色の名前が呪文となってしろがねの心の中に入り込む。
まるでジグゾーパズルのピースのようにぴたりぴたりと嵌り込む。
「オレ、好きだぜ。やさしい色だ。みんな」
やさしい?私の心が?



「おまえさあ……オレと初めて会ったころは確かに真っ白な心してたよ。
びっくりするくらい真っ白白でさ。おまえの白って、拒絶の色でよ」
鳴海はソファの背もたれを跨いでしろがねの隣に腰を下ろした。
「でも、時間かけてこんだけ色付いた。
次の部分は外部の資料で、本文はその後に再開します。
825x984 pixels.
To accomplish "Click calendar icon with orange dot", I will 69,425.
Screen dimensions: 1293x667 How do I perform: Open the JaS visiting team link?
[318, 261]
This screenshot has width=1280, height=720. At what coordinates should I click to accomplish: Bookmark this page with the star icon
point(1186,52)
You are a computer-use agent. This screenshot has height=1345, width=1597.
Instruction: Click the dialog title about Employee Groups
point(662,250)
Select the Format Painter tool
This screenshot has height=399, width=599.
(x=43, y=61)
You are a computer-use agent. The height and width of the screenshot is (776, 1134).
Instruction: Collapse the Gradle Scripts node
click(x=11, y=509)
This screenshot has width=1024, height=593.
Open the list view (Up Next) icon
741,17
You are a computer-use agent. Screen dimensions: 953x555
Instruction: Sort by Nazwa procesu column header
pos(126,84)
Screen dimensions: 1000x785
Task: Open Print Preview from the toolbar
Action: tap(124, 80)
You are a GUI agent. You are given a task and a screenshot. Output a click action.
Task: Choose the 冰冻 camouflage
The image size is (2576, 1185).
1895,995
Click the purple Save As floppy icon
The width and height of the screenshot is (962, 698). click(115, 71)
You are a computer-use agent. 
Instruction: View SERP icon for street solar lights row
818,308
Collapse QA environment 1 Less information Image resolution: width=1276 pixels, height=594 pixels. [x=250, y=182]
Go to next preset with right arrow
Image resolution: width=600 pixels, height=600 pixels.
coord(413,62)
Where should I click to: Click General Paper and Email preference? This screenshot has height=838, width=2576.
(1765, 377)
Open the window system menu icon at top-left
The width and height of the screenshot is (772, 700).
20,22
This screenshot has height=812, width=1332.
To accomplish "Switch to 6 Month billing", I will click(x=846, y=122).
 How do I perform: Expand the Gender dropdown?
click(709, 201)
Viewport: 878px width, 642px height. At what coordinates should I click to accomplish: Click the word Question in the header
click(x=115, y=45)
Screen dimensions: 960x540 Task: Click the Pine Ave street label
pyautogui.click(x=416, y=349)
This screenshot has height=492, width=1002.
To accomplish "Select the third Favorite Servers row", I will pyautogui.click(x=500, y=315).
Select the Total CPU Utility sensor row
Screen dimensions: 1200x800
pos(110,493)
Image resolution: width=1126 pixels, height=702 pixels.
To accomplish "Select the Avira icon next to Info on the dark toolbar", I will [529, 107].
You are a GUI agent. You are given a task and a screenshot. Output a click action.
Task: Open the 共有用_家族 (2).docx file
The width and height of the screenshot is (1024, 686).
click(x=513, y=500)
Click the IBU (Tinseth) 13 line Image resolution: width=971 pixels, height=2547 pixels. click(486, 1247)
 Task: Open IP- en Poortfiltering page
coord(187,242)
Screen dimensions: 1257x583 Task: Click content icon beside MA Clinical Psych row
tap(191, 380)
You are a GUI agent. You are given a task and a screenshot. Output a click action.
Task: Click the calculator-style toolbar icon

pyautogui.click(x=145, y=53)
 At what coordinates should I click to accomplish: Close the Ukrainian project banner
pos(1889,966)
自分ではまだ白っぽく見えんのかもしれねぇけどよ」
鳴海はしろがねの頭をくりくりと撫でた。
しろがねは改めて自分の描いた絵を見た。今度はきちんと色付いて見える。
「私、この絵をあなたに笑われるかと思った。下手だから」
「ヘタだろーがヘタでなかろーが、おまえが一生懸命描いたモンを笑ったりしねぇぞ?」
鳴海はちょっと真面目になって、しろがねの身体を引き寄せる。
「…よく…私が何を描いたか分かったな」
「そりゃあ、まあ」



おまえのことだから。



鳴海が手の平でしろがねの頬を包んだ。自然とふたりの唇がふわりと重なった。舌と舌が触れたとき、勝が鳴海を呼ぶ声がしたので、鳴海はしろがねと身体を離し慌てて席を立つ。
「だから、あなたが好き」
鳴海の背中を目で追いながら、しろがねはそう囁いた。
以前は、少しも自分の気持ちに気づいてくれない鳴海を鈍い鈍いともどかしく思っていたこともある。でも、気持ちが通じ合った今では、何にも言わなくても鳴海はしろがねの気持ちを汲んでくれる。
自分よりも自分を理解してくれている。
それが、何よりも嬉しい。



「そうだな。私の心は白くなんかない」
どうして自分の心を白いだなんて思ったのだろう?
こんなに、私の心の奥にはあなたを想う気持ちが真っ赤に燃えているのに。
真冬の陽だまりのように、真夏の灼熱の太陽のように。
時にじんわりと温かくやさしく、時に焼けるように熱くはげしく。
私の中に燈る赤。
あなたを愛する気持ち。
あなたに出会えた幸せ。
それらが私の心の中で力強く燃えている。
決して消えることのないアカ。



「また次に絵を描くときは、きっともっと、たくさんの色が使えるはず」
鮮やかに、濃く、そしてやさしく。
その時までにもっともっと、あなたに心を染めてもらおう。
あなたの色に。
しろがねは鳴海の絵と自分の絵を重ねてくるくると丸めると、輪ゴムでとめてリビングの棚の中にそっとしまった。